Heat the oil in a medium heavy-bottomed pan over medium heat until shimmering. Add the cumin seeds and toast for about 30 seconds until fragrant and crackling.
Add the finely chopped onion to the pan and cook, stirring occasionally, until it turns translucent and begins to golden, about 5 minutes. The onion should smell sweet and earthy.
Stir in the minced garlic and grated ginger, cooking for about 1 minute until aromatic and slightly golden. Keep an eye to prevent burning.
Add the turmeric, ground coriander, and smoked paprika to the pan. Toast the spices for 30 seconds, stirring constantly, until they darken slightly and release a fragrant aroma.

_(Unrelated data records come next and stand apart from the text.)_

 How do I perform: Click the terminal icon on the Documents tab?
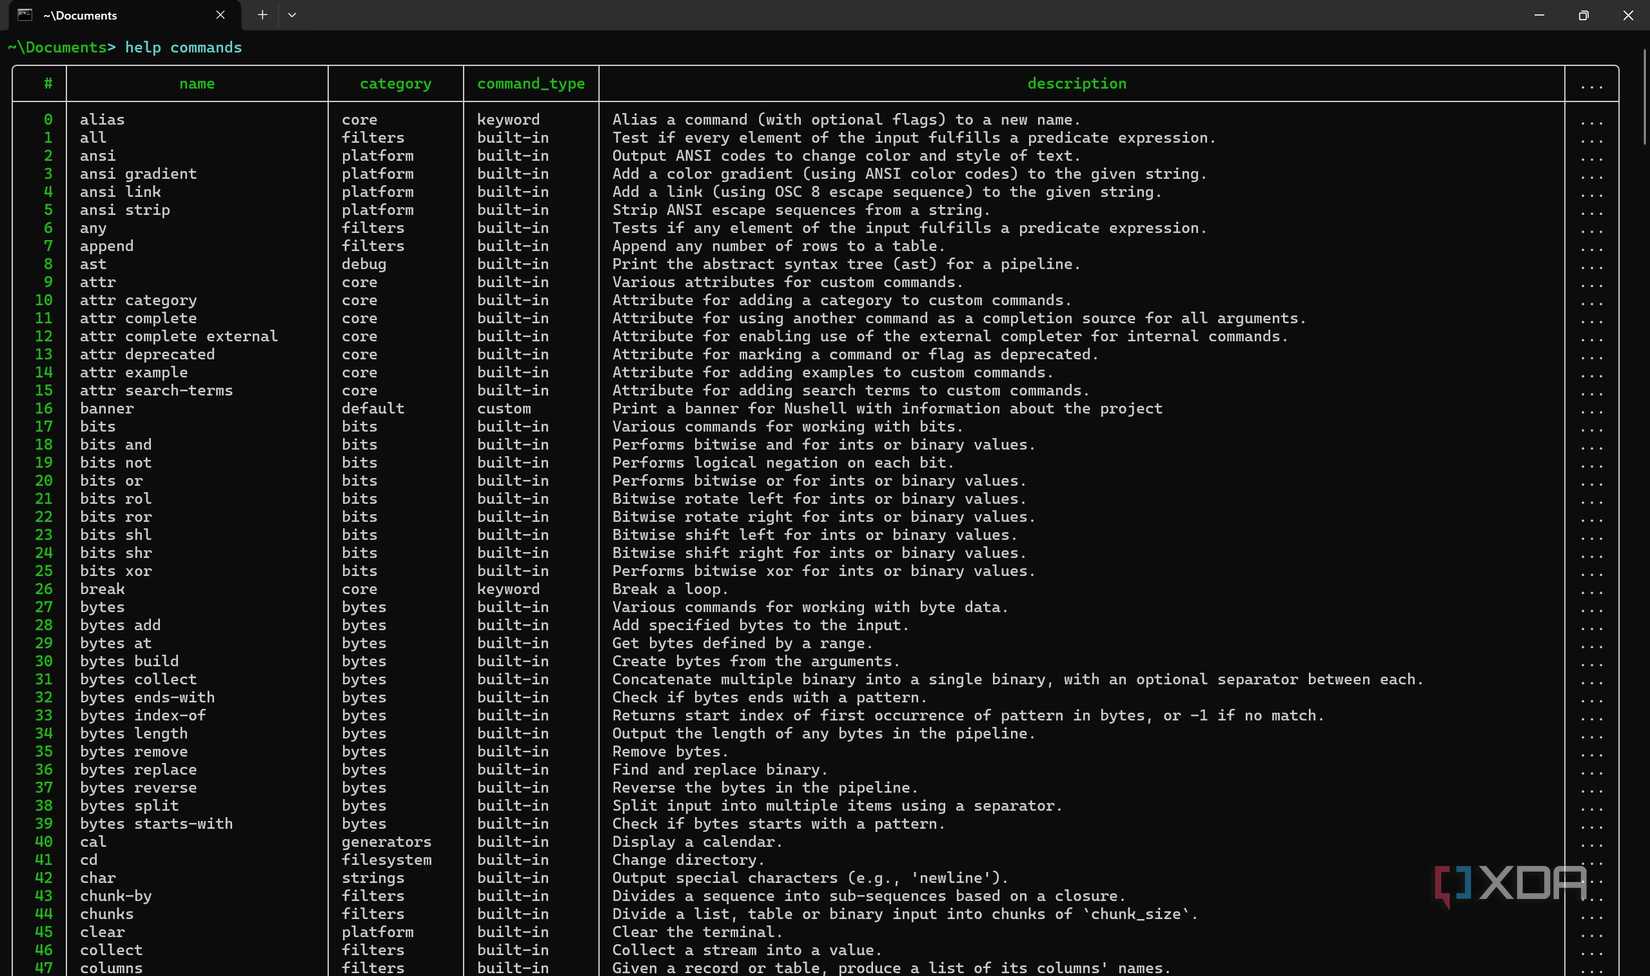[x=24, y=15]
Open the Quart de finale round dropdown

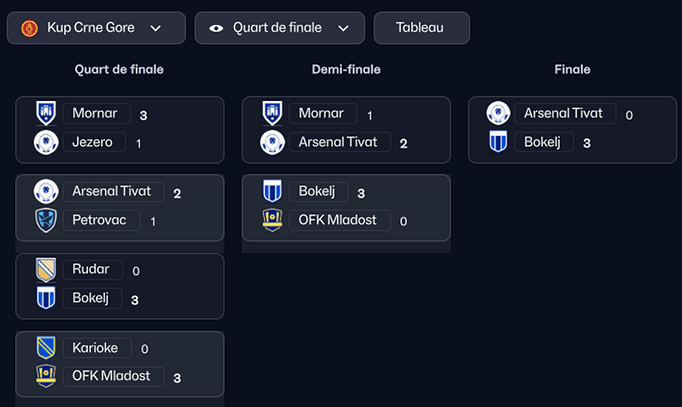point(280,28)
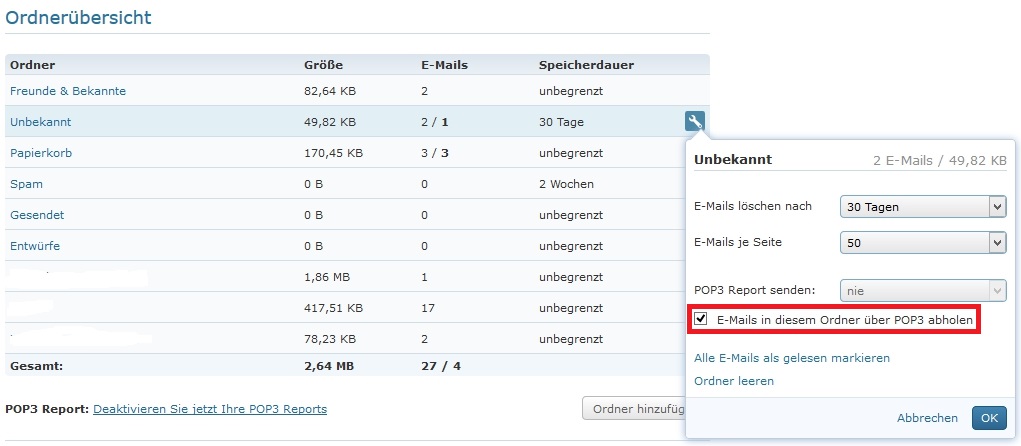Mark all emails read via Alle E-Mails link

[x=791, y=358]
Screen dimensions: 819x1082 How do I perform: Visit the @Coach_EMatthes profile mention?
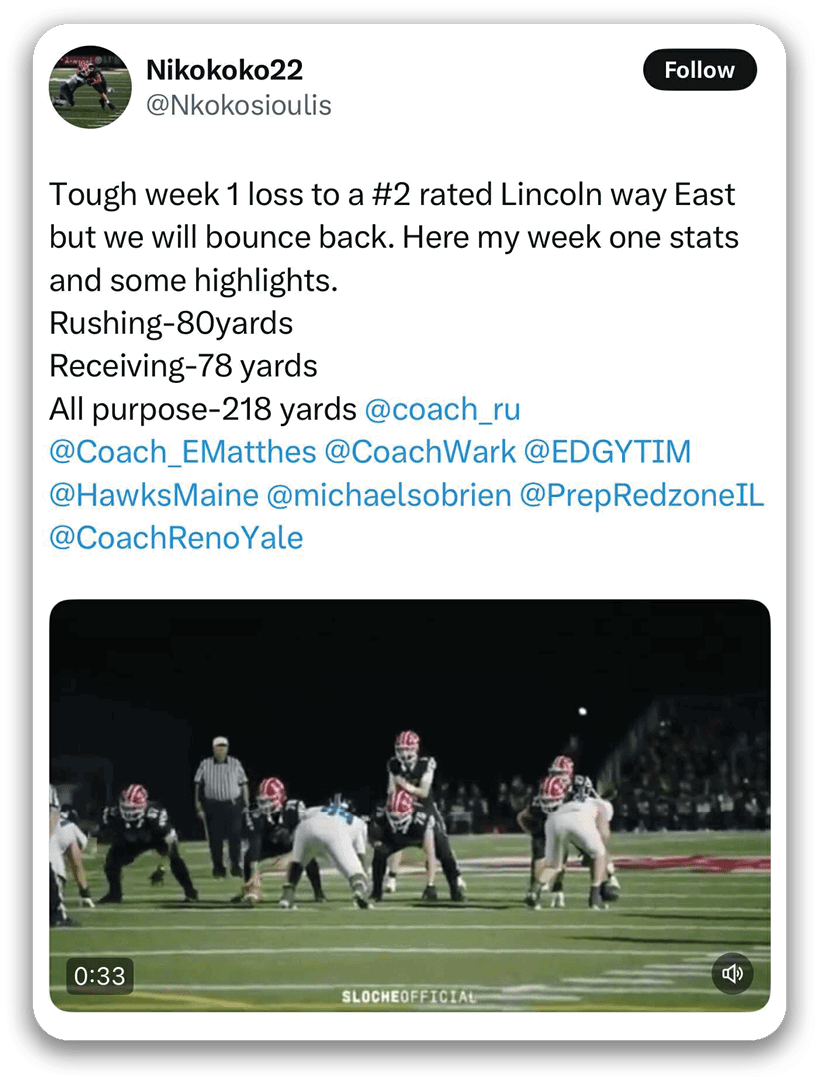182,453
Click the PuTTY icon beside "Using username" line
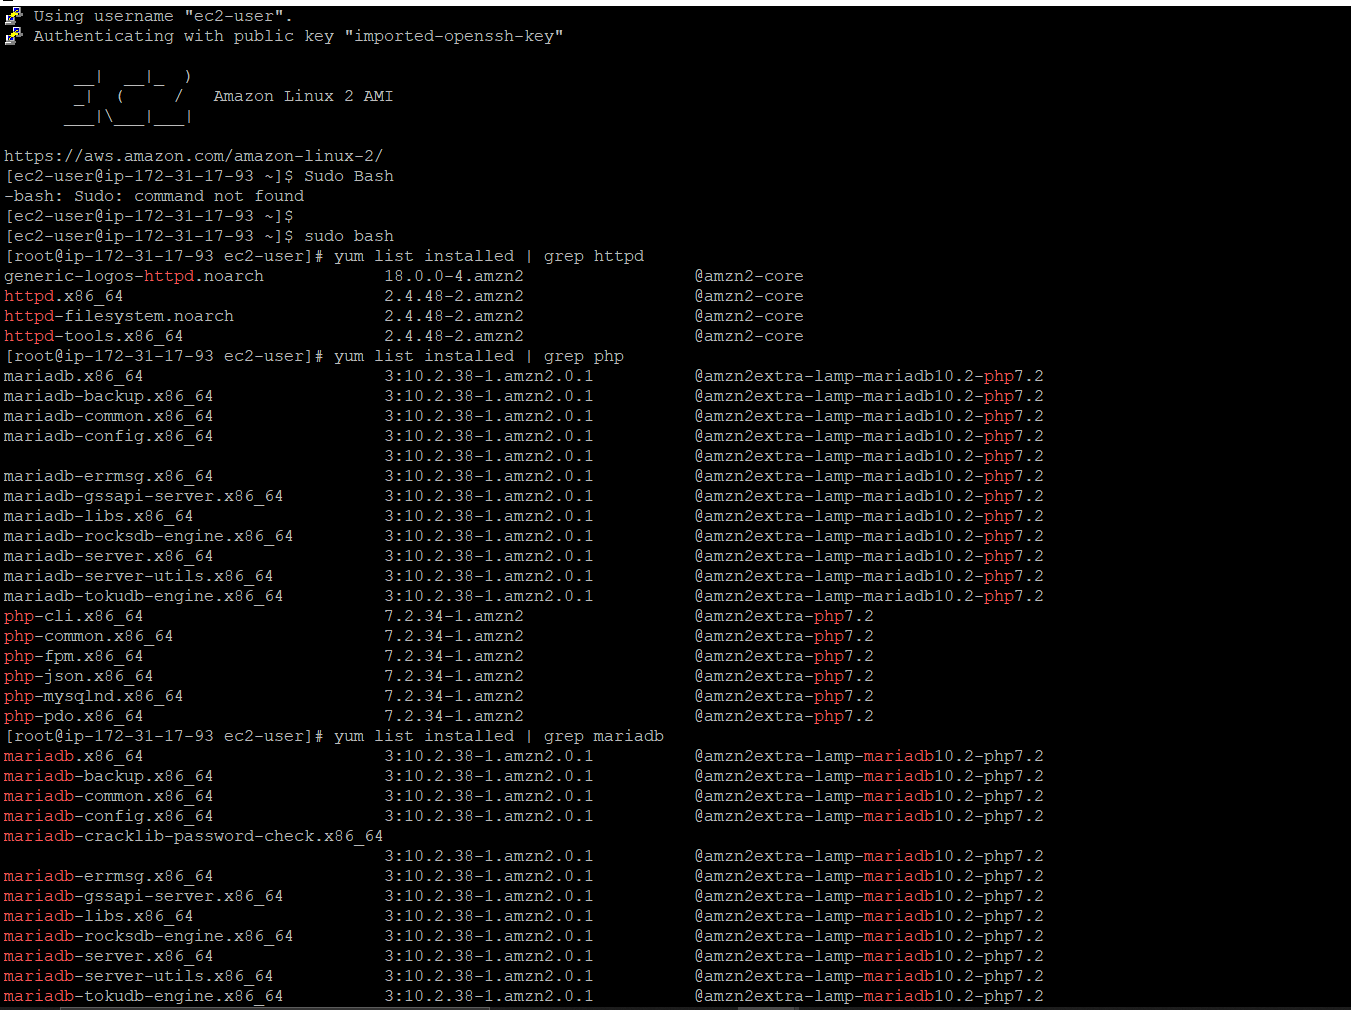The height and width of the screenshot is (1010, 1351). (14, 15)
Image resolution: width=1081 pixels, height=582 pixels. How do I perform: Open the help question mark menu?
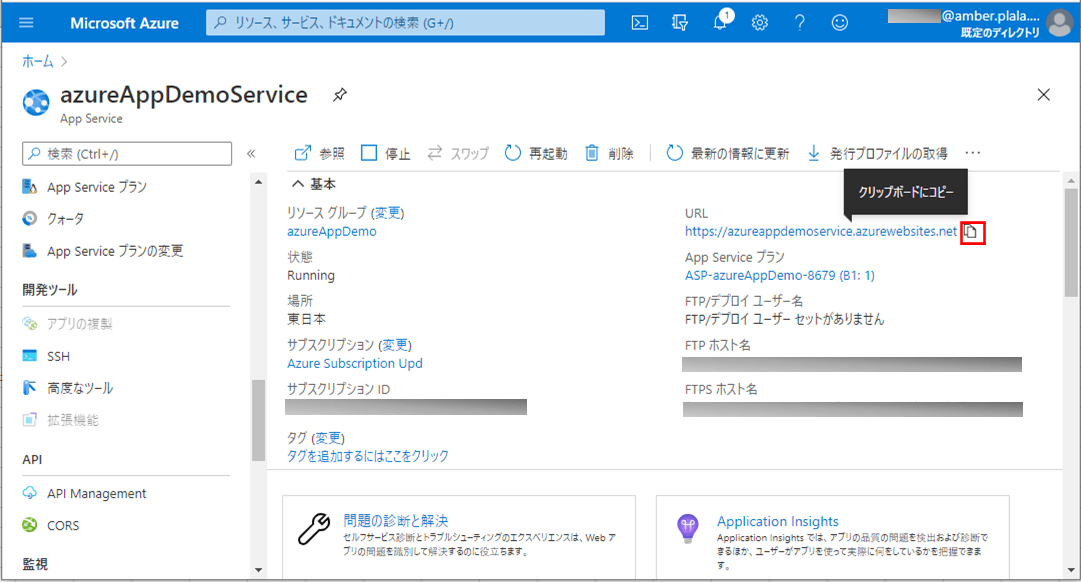click(799, 21)
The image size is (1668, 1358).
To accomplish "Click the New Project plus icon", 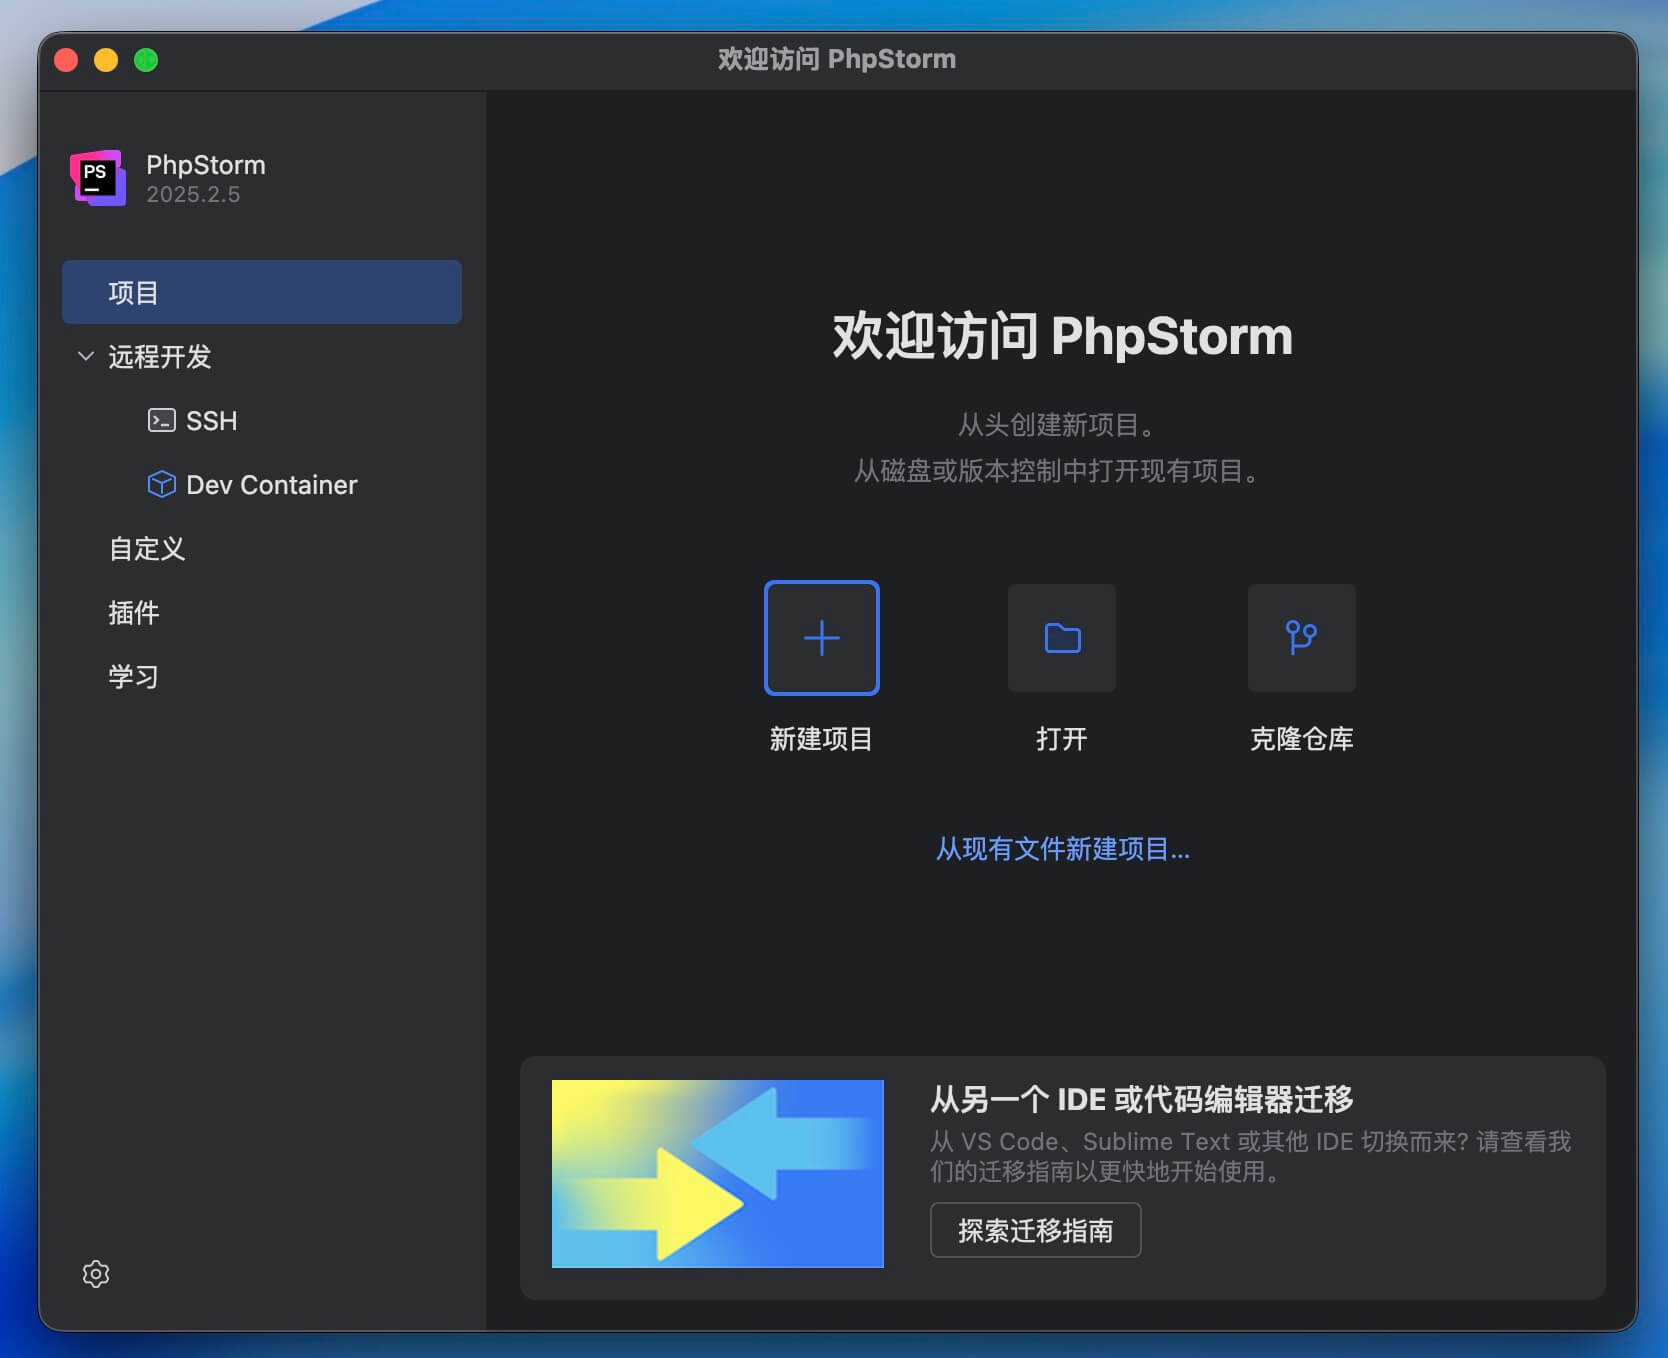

Pour in the crushed tomatoes and stir well. Let the mixture cook for about 5 minutes, stirring occasionally, until it thickens slightly and smells bright and tangy.
Add the drained chickpeas to the pan, stirring to coat them evenly in the tomato and spice mixture. Cook for 10 minutes over medium-low heat, allowing the flavors to meld and the chickpeas to soften.
Pour in the coconut milk and stir to combine. Bring the mixture to a gentle simmer and cook for another 8-10 minutes until the sauce is creamy, thickened, and fragrant.
Taste and adjust seasoning with salt as needed. If the sauce thickens too much, add a splash of water or broth to loosen it. For extra brightness, squeeze in some lemon juice and stir.
Finish by sprinkling chopped fresh cilantro over the curry for a burst of herbal freshness and aroma. Give it a gentle stir to distribute the herbs evenly.
Serve the hot chickpea curry over steamed rice or with warm flatbread. Enjoy the rich, fragrant flavors and creamy texture with each spoonful.